Page excerpt:
-=-=-

The Clue of the New Pin is a 1929 British crime film directed by Arthur Maude and starring Benita Hume, Kim Peacock, and Donald Calthrop. It was made at Beaconsfield Studios.

The film was one of only 10 filmed in British Phototone, a sound-on-disc system which used 12-inch discs. All of the other nine films made in this process were short films. In March 1929, this film and The Crimson Circle, filmed in the De Forest Phonofilm sound-on-film system, were 'trade-shown' to cinema exhibitors.

This film is an adaptation of the 1923 novel The Clue of the New Pin by Edgar Wallace. It was later remade in 1961.

Plot
A wealthy recluse is murdered in an absolutely sealed room.

-=-=-

Data lines:
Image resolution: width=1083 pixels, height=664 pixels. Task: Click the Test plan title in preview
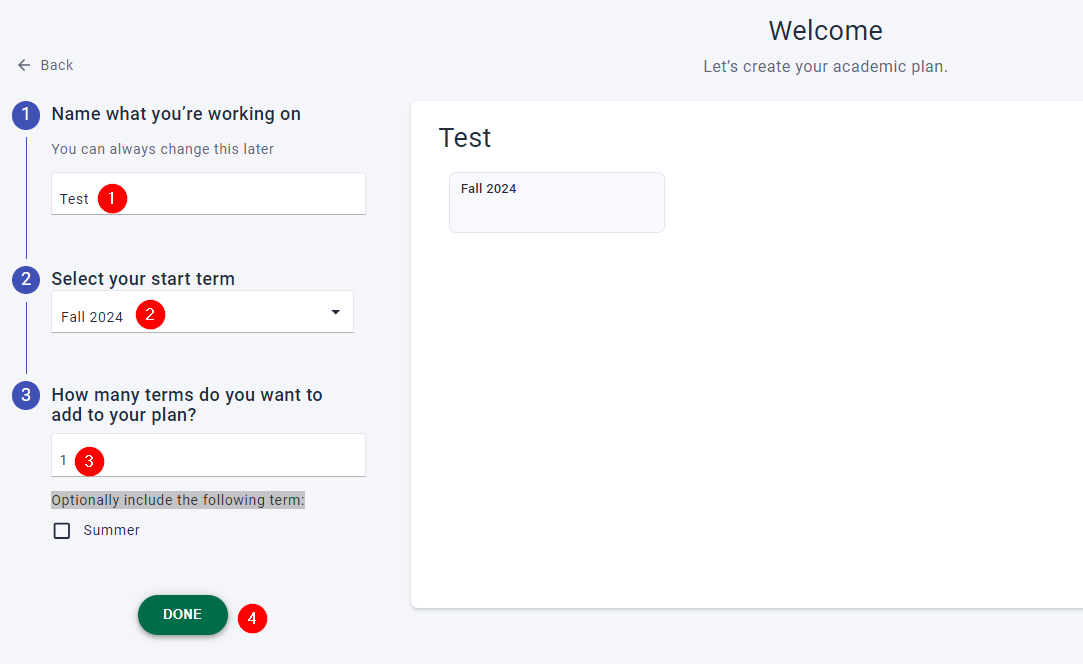click(x=465, y=138)
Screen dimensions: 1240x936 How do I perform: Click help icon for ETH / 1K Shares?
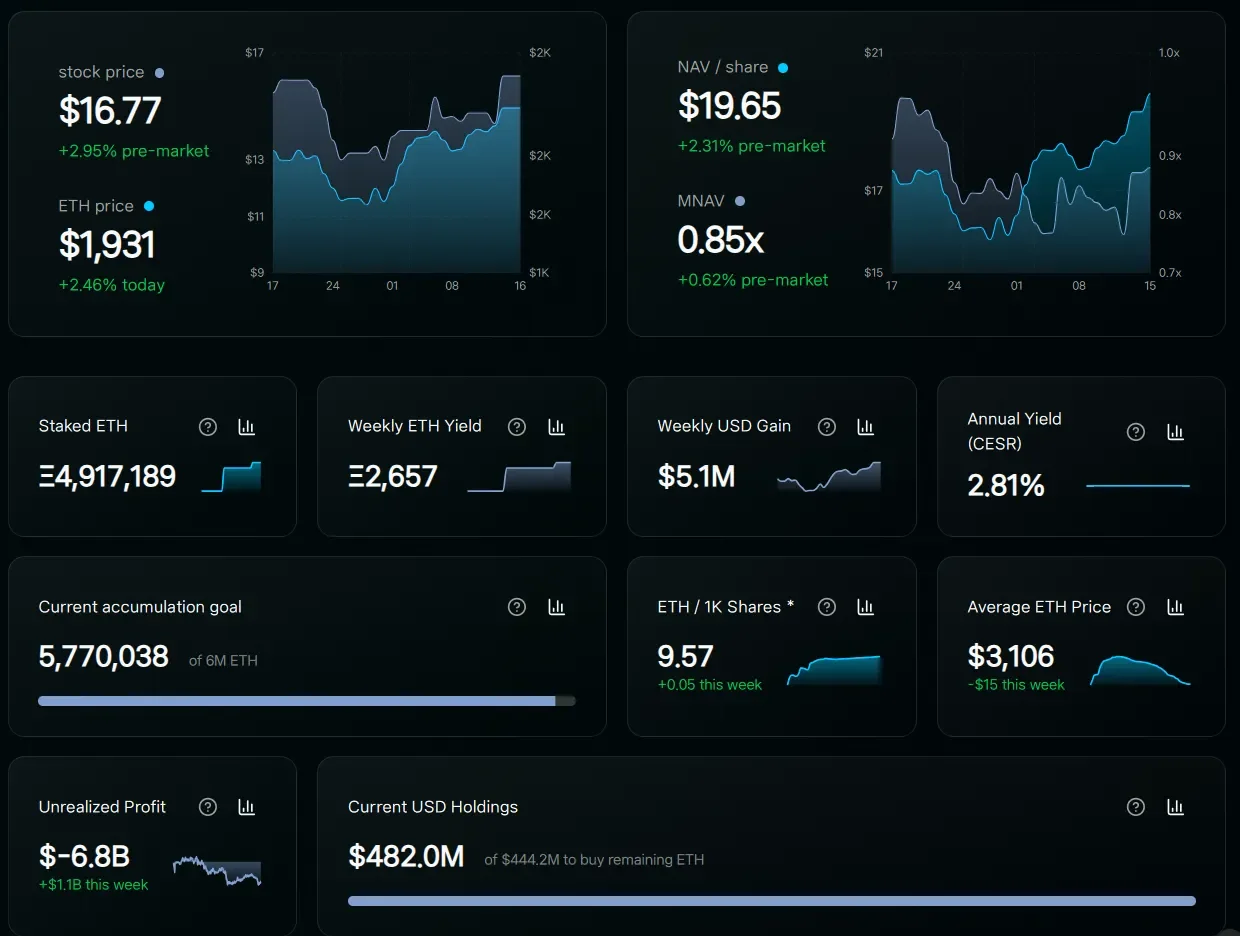pyautogui.click(x=827, y=607)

-=-=-

Task set:
a – Decide whether each statement agrees with the film article. For each, answer yes or no and quote the words of the article that decide it. (i) The film was made at Beaconsfield Studios. (ii) Each of the ten films made in British Phototone was feature-length. (iii) The Crimson Circle was filmed in British Phototone.
b – Reproduce the film article from "This film is" to "absolutely sealed room.", word for word.

Responses by task:
a –
(i) Yes: "It was made at Beaconsfield Studios."
(ii) No: "All of the other nine films made in this process were short films."
(iii) No: "The Crimson Circle, filmed in the De Forest Phonofilm sound-on-film system"

b –
This film is an adaptation of the 1923 novel The Clue of the New Pin by Edgar Wallace. It was later remade in 1961.

Plot
A wealthy recluse is murdered in an absolutely sealed room.